Кальмар придает салату восхитительный вкус, нежный и с легким морским привкусом.

Он подходит к обочине и начинает ловить машину.

Стоит, подняв руку.

Солидный сорокалетний мужчина, торопящийся куда–то по делам.

Его жена выпила снотворное и сейчас забудется сном.

Легким и без сновидений.

А может, что и тяжелым, но тоже без сновидений.

Их мне хватило на эту ночь.

Хотя это все, что угодно, но только не сны.

Наконец он останавливает машину и садится рядом с водителем.

Я втискиваюсь рядом с ним, он хлопает дверцей, машина трогается с места.

И я засыпаю, а когда просыпаюсь, то его уже нет рядом. На часах полдевятого утра и слышно, как он возится в прихожей.

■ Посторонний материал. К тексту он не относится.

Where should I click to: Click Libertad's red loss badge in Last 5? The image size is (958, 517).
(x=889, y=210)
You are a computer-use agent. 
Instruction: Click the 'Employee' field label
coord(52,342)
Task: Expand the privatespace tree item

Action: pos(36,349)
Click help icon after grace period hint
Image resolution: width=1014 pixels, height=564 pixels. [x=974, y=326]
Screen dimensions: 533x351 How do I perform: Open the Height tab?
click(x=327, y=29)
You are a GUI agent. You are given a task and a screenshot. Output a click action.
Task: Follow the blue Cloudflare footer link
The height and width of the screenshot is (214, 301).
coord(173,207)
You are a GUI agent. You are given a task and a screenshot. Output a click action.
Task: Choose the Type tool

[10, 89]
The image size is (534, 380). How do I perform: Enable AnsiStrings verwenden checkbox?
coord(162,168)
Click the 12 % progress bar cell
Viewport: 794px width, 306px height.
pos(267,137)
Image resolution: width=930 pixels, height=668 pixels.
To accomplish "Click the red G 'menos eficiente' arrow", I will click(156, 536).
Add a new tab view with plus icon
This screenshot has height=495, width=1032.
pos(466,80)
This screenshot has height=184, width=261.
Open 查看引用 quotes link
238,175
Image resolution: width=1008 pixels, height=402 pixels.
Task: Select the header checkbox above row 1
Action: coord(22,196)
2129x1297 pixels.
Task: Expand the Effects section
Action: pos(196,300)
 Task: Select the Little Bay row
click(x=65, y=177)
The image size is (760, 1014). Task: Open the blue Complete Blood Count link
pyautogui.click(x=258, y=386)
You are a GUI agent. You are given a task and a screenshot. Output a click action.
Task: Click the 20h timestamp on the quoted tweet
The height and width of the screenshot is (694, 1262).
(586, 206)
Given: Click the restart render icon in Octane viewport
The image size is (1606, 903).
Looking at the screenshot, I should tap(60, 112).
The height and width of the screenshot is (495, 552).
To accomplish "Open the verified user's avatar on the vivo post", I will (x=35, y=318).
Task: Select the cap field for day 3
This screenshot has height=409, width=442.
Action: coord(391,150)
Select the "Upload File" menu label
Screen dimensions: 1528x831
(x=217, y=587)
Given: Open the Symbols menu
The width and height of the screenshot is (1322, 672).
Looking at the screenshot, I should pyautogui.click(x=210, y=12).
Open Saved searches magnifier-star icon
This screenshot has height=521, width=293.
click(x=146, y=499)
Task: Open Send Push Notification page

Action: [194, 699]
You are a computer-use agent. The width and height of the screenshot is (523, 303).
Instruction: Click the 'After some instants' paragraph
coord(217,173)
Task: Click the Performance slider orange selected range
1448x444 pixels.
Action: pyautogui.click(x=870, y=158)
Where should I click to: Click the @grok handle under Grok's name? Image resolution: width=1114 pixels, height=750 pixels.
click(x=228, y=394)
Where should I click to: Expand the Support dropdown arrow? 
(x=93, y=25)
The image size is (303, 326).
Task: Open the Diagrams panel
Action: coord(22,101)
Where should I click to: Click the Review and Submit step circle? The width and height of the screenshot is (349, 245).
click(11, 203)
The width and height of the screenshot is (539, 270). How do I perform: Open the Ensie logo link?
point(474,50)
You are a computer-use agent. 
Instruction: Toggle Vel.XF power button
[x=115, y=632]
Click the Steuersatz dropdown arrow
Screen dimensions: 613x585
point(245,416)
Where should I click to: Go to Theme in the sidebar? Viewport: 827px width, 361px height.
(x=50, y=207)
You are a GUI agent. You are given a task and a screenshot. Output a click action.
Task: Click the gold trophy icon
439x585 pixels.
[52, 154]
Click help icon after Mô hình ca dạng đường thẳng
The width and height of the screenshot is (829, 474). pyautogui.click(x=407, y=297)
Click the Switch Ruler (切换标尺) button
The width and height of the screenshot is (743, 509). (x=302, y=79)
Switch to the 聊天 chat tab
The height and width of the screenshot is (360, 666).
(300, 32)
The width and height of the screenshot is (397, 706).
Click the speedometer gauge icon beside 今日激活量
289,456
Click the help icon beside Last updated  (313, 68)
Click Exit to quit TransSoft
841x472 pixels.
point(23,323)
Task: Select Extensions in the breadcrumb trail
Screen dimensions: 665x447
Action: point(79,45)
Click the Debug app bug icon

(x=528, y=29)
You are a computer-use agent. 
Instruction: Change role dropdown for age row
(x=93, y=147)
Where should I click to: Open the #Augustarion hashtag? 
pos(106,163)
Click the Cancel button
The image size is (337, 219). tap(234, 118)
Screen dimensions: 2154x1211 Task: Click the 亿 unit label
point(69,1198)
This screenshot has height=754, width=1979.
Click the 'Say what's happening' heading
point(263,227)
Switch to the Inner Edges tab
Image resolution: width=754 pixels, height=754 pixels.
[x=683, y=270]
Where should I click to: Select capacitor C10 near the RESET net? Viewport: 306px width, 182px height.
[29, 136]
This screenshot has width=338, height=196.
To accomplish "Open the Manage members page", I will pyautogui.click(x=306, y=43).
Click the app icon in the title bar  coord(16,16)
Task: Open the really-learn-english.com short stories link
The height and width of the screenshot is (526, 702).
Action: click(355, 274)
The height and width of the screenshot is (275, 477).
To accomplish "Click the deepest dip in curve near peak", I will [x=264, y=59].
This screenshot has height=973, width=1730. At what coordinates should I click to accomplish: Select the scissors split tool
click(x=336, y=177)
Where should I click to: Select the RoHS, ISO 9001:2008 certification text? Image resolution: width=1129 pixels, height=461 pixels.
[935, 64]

Видимо, собирается уходить.

— Ты позавтракал? — спрашиваю прямо из постели.

— Прости, — говорю ему, — но мне пришлось пить снотворное, никак не могла уснуть.

— Закроешь двери сам или мне встать?

Он говорит «До вечера!», захлопывает дверь, слышно, как поворачивается ключ в замке.

Я опять плотно натягиваю на себя одеяло и вдруг понимаю, что он спустится сейчас в лифте, но не пойдет на стоянку.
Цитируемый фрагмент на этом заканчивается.